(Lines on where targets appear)
Begin
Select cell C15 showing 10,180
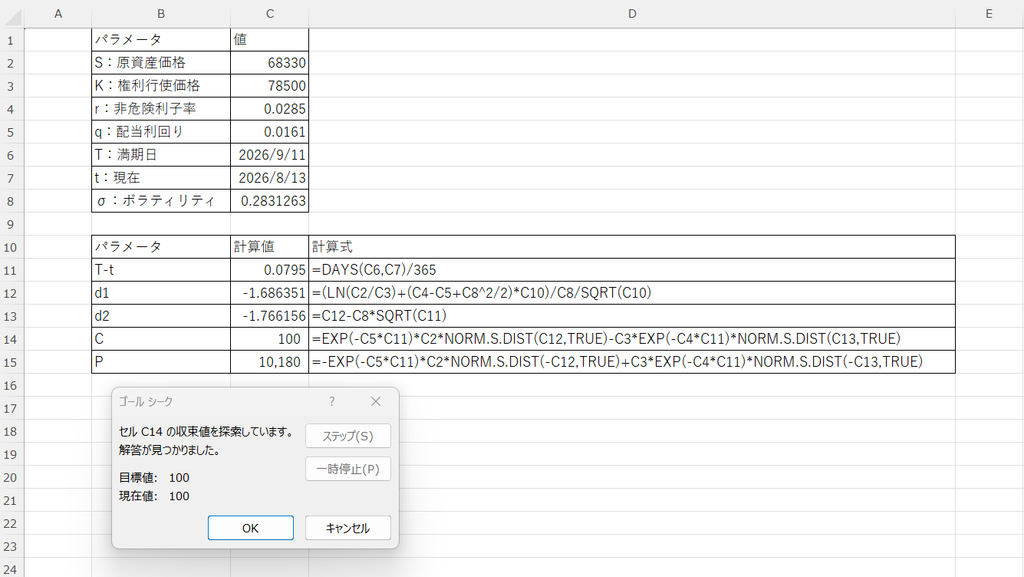The width and height of the screenshot is (1024, 577). click(270, 362)
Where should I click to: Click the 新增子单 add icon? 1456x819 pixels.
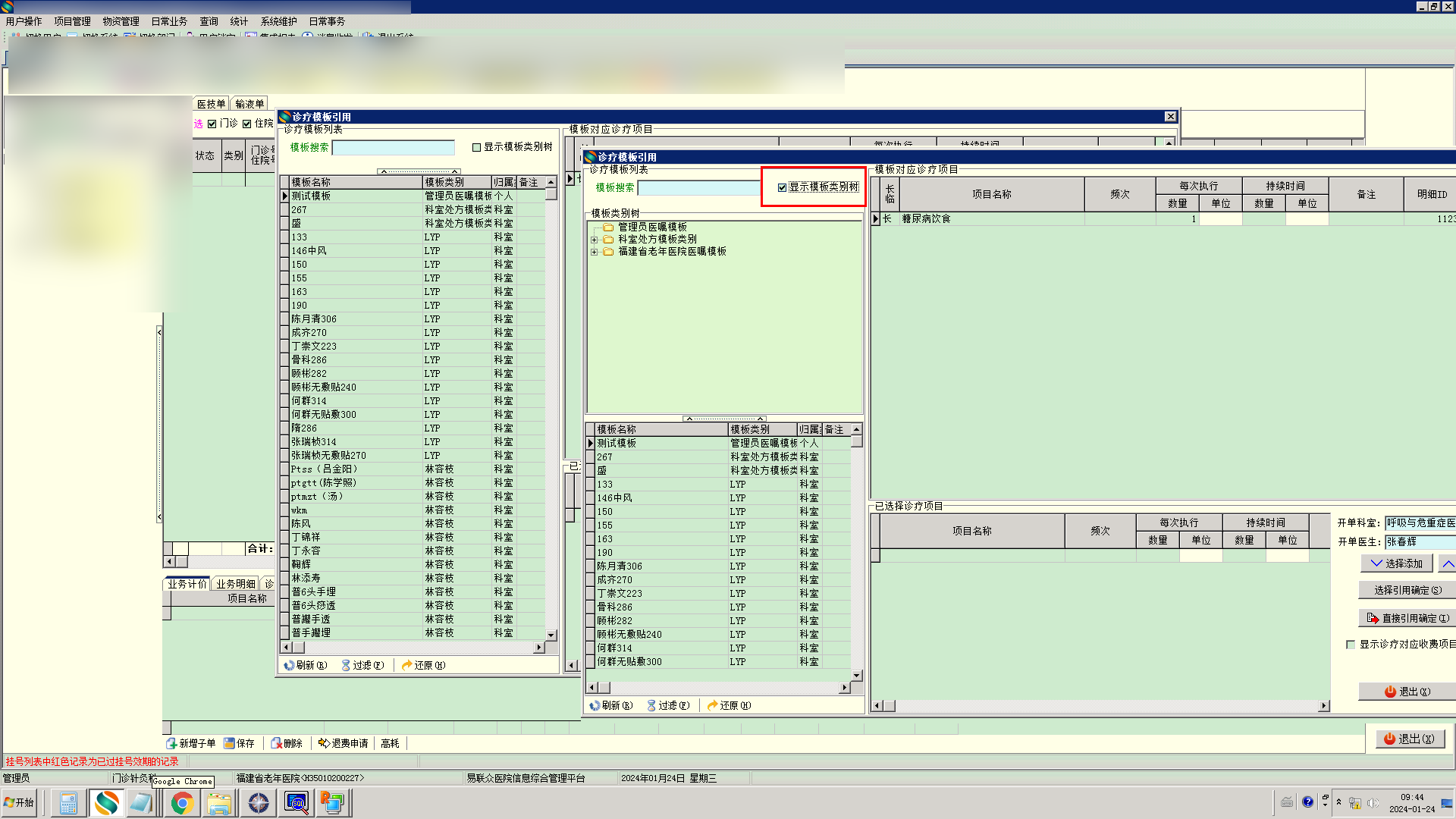(x=171, y=743)
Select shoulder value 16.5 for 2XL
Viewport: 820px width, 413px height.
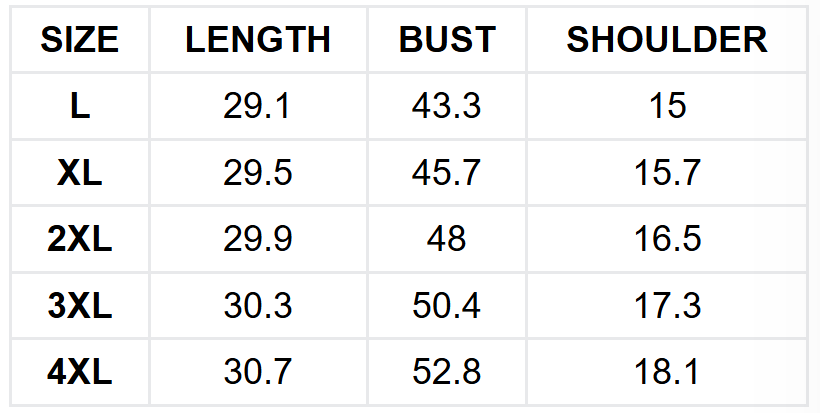pos(667,239)
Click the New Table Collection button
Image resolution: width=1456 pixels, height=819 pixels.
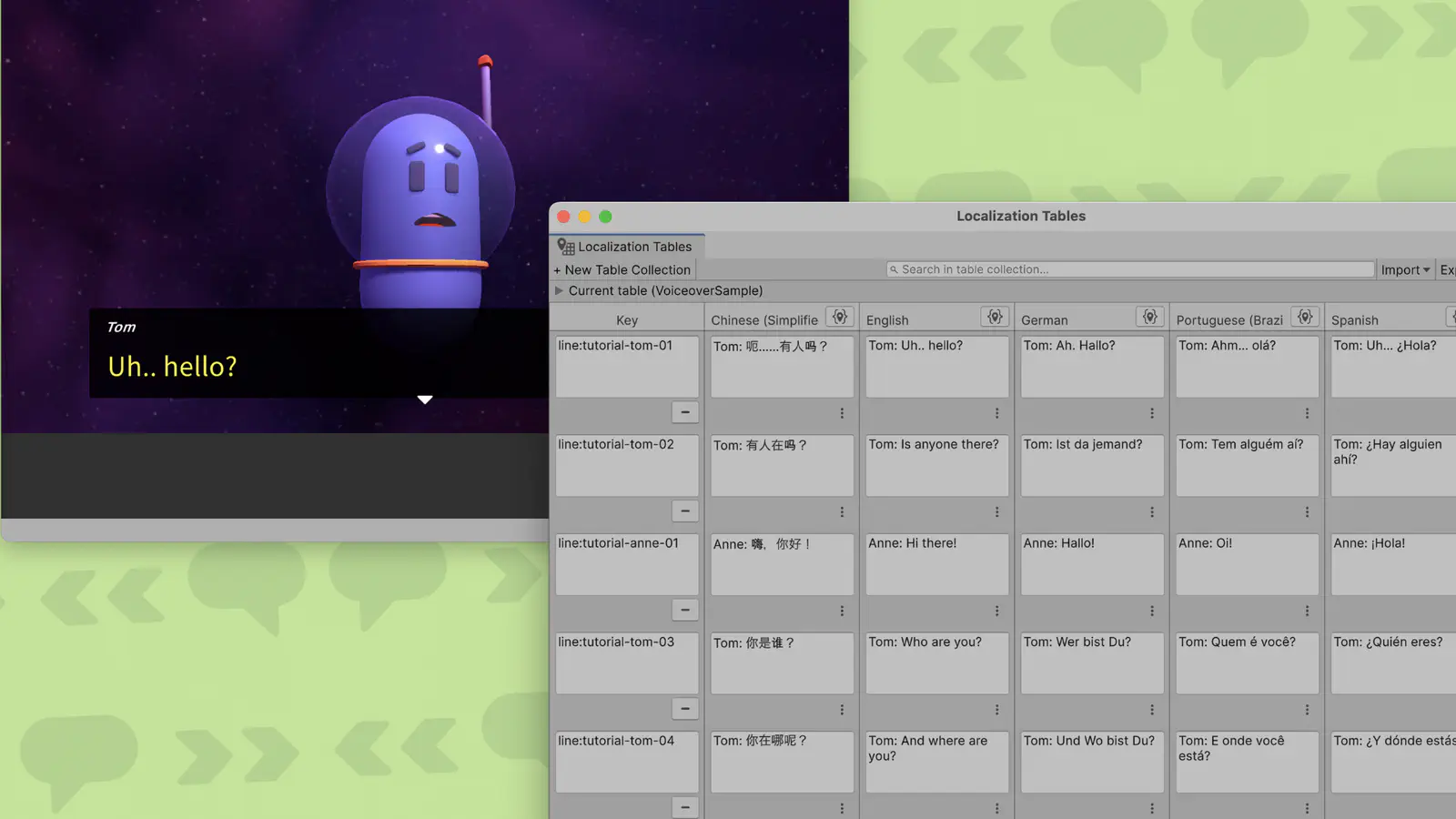pyautogui.click(x=622, y=270)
End
Rewrite the lines above with "Choose" in place of "Select" wherever it occurs, and leave the pictures out.

Choose cell C15 showing 10,180
The width and height of the screenshot is (1024, 577). click(270, 362)
Where should I click to: Click the 新增子单 add icon? 1456x819 pixels.
(x=171, y=743)
Choose shoulder value 16.5 for 2XL
Viewport: 820px width, 413px height.
pos(667,239)
Click the New Table Collection button
Image resolution: width=1456 pixels, height=819 pixels.
pyautogui.click(x=622, y=270)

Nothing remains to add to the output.